Para operadores do direito e profissionais de saúde:
- Maior incerteza sobre protocolos de atendimento e questões de responsabilidade civil/penal.
- Ausência de diretrizes unificadas alimenta variabilidade abusiva entre estados e municípios.
- Defensores públicos, promotores e juízes enfrentam demandas litigadas onde direitos já garantidos são questionados.
Para a equidade:
- A disparidade é gritante: na região Norte, 50% das meninas iniciam pré-natal tardio, contra 33% no Sudeste. Entre meninas com menos de 4 anos de escolaridade formal, 49% iniciam tardiamente. Indígenas são desproporcionalmente atingidas. O retrocesso aprofunda desigualdades estruturais.
O que observar
Próximos passos institucionais: Possível contestação judicial do decreto legislativo por inconstitucionalidade (violação de direitos reprodutivos, integridade física, dignidade da pessoa menor). Grupos de direitos humanos podem provocar STF via ADI ou ADO.
Regulamentação do SUS: Ministério da Saúde pode editar normas infralegais que compensem o vácuo deixado pela suspensão da Resolução 258/2024, embora com menor força vinculante.

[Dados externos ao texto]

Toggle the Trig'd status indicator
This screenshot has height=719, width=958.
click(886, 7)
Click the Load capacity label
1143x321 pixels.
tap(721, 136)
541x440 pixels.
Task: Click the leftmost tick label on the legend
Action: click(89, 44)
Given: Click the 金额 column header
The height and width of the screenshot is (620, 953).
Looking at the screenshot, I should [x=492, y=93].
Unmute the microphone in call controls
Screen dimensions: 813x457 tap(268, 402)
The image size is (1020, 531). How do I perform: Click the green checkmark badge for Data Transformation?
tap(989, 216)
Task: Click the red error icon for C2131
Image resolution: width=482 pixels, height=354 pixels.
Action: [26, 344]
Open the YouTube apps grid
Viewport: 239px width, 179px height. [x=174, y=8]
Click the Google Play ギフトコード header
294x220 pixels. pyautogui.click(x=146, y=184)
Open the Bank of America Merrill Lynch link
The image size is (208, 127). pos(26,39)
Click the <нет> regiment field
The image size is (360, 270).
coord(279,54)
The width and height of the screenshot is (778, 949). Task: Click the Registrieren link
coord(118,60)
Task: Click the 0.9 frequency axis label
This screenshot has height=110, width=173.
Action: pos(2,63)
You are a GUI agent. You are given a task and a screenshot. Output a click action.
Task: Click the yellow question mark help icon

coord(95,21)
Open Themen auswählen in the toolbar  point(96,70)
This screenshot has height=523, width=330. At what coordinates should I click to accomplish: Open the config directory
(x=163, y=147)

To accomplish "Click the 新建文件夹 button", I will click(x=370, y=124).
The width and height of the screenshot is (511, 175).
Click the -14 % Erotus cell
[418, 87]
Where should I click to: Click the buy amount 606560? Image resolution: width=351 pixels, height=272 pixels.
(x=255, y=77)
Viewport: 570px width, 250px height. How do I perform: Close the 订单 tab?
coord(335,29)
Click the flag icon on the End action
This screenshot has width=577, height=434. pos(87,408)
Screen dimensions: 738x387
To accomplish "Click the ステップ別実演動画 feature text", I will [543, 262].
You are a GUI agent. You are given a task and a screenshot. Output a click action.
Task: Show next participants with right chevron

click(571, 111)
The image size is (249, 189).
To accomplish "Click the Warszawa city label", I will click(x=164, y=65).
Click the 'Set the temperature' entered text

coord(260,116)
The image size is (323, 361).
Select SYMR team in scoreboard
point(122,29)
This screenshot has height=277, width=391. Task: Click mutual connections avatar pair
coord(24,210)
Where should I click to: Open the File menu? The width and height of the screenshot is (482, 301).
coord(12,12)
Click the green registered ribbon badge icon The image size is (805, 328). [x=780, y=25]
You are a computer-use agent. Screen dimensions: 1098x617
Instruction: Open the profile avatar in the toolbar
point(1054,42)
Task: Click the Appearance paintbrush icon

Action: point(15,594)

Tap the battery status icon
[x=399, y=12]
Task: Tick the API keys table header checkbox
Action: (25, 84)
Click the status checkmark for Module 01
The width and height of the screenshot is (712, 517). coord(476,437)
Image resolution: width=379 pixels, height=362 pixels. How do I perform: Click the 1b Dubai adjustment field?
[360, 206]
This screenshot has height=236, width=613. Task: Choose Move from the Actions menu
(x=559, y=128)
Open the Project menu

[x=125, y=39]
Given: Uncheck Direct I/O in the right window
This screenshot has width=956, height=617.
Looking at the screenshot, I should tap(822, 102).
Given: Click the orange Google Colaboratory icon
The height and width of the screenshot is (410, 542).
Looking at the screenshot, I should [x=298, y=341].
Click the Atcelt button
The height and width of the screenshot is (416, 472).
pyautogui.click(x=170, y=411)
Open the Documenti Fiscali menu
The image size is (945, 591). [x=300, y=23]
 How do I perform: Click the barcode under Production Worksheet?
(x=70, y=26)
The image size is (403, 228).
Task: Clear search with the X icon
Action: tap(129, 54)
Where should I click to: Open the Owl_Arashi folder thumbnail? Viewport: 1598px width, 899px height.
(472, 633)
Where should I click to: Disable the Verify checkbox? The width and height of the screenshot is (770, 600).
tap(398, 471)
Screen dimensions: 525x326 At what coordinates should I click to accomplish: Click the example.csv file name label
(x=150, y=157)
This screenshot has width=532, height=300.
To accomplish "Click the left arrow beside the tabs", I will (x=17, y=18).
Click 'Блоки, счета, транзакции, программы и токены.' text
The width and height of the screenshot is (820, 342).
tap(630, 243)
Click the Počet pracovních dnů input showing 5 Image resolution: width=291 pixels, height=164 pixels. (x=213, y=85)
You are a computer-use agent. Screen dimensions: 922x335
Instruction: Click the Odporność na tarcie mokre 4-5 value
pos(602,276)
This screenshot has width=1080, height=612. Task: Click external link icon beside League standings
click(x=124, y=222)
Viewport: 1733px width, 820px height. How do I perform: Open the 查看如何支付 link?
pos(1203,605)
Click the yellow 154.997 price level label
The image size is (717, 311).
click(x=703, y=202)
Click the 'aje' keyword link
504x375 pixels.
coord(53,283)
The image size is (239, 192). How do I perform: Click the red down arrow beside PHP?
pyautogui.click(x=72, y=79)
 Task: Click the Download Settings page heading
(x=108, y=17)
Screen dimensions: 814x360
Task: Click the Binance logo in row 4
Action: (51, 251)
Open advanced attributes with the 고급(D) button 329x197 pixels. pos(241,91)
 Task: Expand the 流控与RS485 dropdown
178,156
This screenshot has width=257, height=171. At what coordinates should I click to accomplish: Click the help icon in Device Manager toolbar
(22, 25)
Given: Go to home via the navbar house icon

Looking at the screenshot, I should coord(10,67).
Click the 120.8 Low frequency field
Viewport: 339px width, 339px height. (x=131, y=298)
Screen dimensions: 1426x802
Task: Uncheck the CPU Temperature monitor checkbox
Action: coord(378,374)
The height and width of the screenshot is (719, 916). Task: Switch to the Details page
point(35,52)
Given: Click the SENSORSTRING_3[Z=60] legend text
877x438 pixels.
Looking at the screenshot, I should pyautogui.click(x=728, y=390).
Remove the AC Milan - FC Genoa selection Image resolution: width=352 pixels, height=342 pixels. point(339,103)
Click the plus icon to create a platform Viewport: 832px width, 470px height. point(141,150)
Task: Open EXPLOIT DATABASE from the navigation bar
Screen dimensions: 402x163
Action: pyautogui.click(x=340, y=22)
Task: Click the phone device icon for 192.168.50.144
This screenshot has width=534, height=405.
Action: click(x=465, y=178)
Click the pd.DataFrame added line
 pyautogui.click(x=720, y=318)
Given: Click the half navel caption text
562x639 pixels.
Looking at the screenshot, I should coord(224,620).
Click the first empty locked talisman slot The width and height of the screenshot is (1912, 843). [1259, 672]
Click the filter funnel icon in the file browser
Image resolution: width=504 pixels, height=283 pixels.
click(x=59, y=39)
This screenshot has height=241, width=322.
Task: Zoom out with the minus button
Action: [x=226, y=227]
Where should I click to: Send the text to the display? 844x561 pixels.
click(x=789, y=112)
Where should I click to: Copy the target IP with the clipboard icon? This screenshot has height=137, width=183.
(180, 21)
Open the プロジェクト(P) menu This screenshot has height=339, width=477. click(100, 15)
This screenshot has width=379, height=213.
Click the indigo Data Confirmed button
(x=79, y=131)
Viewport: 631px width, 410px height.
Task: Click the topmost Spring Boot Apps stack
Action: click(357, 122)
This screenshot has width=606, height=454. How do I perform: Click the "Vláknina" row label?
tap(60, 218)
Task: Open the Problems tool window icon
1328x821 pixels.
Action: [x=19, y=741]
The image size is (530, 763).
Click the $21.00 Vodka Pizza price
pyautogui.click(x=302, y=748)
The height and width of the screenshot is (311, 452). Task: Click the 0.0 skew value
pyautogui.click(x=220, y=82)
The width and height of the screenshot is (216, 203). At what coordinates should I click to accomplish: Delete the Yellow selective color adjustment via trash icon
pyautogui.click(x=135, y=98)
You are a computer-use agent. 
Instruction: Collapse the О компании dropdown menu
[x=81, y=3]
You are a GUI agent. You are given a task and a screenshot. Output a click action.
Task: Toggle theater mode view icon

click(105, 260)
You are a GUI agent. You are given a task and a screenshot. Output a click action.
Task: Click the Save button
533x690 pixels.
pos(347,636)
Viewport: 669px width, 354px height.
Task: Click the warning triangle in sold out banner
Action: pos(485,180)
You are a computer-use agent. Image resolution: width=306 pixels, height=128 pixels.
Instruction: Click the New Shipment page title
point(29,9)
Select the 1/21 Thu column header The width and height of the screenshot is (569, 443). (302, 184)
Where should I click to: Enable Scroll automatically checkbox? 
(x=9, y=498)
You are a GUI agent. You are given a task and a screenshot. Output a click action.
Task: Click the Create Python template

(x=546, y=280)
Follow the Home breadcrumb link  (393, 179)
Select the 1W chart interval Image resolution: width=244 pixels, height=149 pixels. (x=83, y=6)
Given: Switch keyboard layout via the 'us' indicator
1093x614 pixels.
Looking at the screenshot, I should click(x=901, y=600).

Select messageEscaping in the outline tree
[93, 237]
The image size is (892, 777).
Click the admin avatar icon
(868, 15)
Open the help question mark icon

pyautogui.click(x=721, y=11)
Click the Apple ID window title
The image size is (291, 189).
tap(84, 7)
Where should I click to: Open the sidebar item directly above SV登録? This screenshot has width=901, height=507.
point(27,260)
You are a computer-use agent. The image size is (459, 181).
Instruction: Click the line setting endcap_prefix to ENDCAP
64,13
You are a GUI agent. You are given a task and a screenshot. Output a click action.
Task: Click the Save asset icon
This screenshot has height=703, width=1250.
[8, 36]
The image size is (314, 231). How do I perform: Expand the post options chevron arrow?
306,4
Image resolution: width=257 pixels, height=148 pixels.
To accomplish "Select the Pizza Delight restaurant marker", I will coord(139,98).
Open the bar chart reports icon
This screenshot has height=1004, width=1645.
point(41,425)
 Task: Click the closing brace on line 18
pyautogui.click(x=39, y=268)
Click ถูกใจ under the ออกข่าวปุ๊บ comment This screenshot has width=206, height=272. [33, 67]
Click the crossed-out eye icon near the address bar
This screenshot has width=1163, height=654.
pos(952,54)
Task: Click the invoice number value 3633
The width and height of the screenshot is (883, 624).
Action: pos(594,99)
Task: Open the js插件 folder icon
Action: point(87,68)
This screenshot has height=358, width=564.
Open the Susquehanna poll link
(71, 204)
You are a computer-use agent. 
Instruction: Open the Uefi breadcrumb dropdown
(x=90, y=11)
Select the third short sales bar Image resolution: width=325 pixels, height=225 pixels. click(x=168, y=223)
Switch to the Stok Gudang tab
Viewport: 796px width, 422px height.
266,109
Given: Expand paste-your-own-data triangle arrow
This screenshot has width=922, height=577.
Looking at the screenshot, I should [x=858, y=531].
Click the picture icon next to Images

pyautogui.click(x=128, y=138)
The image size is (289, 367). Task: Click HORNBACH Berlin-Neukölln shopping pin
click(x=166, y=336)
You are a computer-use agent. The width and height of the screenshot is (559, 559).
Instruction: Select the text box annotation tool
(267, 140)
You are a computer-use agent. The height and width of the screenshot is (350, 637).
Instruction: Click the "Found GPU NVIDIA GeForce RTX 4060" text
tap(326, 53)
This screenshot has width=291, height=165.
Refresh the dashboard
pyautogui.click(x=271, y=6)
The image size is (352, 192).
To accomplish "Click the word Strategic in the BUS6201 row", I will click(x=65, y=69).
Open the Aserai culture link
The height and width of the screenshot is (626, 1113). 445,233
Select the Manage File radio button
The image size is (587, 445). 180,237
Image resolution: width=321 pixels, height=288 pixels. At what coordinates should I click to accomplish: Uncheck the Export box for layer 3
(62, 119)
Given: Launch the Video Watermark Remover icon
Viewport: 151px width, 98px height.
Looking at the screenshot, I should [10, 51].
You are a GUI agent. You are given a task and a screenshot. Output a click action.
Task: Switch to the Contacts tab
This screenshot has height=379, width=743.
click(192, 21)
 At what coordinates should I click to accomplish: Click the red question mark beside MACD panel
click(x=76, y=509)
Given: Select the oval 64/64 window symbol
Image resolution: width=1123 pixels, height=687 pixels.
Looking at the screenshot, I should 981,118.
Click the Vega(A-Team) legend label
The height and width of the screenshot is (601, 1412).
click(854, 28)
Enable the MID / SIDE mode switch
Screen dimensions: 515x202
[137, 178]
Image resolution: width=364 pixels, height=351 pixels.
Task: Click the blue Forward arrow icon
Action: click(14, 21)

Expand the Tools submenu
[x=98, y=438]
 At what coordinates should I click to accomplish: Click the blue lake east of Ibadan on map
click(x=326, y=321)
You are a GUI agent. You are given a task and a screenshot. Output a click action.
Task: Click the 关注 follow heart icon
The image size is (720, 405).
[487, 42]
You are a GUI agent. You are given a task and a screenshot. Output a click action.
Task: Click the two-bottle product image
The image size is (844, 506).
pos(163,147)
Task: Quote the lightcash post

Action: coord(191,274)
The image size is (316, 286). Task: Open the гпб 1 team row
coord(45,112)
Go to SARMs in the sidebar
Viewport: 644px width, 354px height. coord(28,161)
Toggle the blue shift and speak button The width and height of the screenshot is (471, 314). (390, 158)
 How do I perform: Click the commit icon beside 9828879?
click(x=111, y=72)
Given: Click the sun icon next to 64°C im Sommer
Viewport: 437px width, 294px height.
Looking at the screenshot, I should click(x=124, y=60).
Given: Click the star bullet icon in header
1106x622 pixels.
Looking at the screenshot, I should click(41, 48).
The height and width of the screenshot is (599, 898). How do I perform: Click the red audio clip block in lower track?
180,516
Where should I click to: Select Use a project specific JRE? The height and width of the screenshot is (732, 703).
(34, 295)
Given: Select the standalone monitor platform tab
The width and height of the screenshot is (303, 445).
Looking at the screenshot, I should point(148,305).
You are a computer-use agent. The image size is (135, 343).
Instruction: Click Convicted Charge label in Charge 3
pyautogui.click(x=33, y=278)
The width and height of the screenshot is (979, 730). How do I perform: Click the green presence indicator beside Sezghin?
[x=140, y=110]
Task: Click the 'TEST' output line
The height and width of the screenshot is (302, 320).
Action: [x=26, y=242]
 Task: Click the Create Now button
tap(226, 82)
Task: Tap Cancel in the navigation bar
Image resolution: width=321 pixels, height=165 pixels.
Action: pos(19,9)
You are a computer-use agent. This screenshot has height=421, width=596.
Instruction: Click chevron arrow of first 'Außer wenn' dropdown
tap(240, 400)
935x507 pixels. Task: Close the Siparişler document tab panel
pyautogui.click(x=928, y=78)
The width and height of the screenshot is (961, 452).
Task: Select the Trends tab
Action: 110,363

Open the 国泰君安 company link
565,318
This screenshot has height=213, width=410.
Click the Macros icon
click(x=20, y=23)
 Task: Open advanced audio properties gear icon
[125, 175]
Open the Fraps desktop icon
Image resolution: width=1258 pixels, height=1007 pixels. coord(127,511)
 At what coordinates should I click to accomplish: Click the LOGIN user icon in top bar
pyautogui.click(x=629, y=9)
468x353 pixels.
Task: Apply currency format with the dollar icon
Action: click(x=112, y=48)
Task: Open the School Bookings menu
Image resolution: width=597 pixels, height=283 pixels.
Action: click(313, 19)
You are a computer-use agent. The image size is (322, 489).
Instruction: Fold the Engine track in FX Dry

Risco para profissionais: Advogados que atuem em defesa do acesso ao aborto legal enfrentam pressão política e social crescente. Médicos que realizam o procedimento continuam expostos a atos de assédio moral e, em contextos municipais hostis, criminalização infundada.
Ciclo legislativo: A politização aguda do tema sugere novos projetos de restrição. A "defesa dos direitos de mulheres ao aborto legal se torna cada vez mais tímida", conforme observado, enquanto ameaças reais de retrocesso multiplicam-se, principalmente em esferas municipais e estaduais sob influência de lideranças religiosas.
Evidência epidemiológica: Os números documentam que o problema é raiz social profunda, não questão de adesão individual ou escolha. Políticas públicas baseadas em dados continuam essenciais, independentemente de clima político adverso.